:: Selection ::
________________
The spectrum of computation and memory (centralized, separated, serial -> networked, identical, parallel)

I’ve been thinking a lot lately about how computation is done in the brain very generally.

Generally speaking, computation is done in the brain by changing the network connections. The change in network connections is the computation itself since there is no central processing unit that does computation, it’s distributed across the network.

In trying to wrap my head around what this means I’ve answered two questions on Quora about the topic.

How does bandwidth relate to computation?

Are humans just complex pattern-recognition machines or is there something that inherently separates us from ML?

Perhaps generalization is best done on a network for a reason…

I’d love your help to kind of condense these thoughts down to one idea, one theory or model of what computation is in a network context. It seems to me that a rigorous and universal definition of computation has not been created, let alone a mathematical one. All we have are some languages that can approximate what computation is in a serial fashion (Turing machine, lambda calculus).
________________
:: Provided data ::
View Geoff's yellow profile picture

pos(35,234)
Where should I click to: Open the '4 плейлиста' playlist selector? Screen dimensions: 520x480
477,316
________________
:: Exercise set ::
1. According to the post on computation in the brain, which languages can approximate computation in a serial fashion?
2. Using the post on computation in the brain, explain why the change in network connections counts as the computation itself.
3. Carry on the post about computation in the brain from where it stops.

:: Responses by task ::
1. The Turing machine and lambda calculus.

2. The brain has no central processing unit that carries out computation. Computation is instead distributed across the network, so changing the connections is the computation.

3.
These languages seem to assume a central processing unit that does the computation or they’re abstracted away from the implementation of the computation, dealing with the realm of symbols and logic.

However. it seems to me that computational power (the power to change memory) exists along a spectrum of centralized to decentralized; from serial to parallel, and there’s no cohesive description to articulate what that spectrum means.

I think if we had this description (mathematically articulated) we’d have the perfect relationship between memory and computation. Where, on one side of the spectrum they are separate, and on the network side, they’re one and the same thing. Their interaction with each other is, perhaps, the mathematical description of what intelligence actually is. Or what it ideally is.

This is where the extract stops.